- _What you have to do_: Return everything in the listing below from the line containing "This screenshot has height=840, width=1453." down to the line containing "click(785, 12)", copied word for word and including both of those lines.

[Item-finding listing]

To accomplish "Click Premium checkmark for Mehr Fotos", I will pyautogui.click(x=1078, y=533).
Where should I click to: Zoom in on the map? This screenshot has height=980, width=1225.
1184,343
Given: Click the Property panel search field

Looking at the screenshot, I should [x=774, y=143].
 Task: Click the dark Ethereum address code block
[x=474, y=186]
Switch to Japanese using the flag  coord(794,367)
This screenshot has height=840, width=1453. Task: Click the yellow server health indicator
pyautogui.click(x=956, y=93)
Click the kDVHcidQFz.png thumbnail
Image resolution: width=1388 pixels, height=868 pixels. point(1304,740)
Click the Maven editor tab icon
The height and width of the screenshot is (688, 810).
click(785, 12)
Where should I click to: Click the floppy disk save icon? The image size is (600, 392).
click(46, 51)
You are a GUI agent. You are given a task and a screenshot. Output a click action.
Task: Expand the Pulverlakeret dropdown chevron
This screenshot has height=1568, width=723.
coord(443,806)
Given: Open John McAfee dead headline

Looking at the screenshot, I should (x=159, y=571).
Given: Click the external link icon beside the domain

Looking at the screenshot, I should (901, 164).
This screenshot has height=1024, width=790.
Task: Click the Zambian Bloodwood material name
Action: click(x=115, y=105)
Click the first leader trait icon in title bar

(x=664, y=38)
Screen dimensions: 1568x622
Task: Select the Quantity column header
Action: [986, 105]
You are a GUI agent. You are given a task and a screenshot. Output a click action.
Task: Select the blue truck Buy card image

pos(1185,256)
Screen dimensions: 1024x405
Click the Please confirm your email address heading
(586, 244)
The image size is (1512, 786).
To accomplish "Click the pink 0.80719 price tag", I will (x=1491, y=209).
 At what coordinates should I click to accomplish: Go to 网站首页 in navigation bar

- _Response for this exercise_:
This screenshot has height=840, width=1453. Task: Click the yellow server health indicator
pyautogui.click(x=956, y=93)
Click the kDVHcidQFz.png thumbnail
Image resolution: width=1388 pixels, height=868 pixels. point(1304,740)
Click the Maven editor tab icon
The height and width of the screenshot is (688, 810).
click(785, 12)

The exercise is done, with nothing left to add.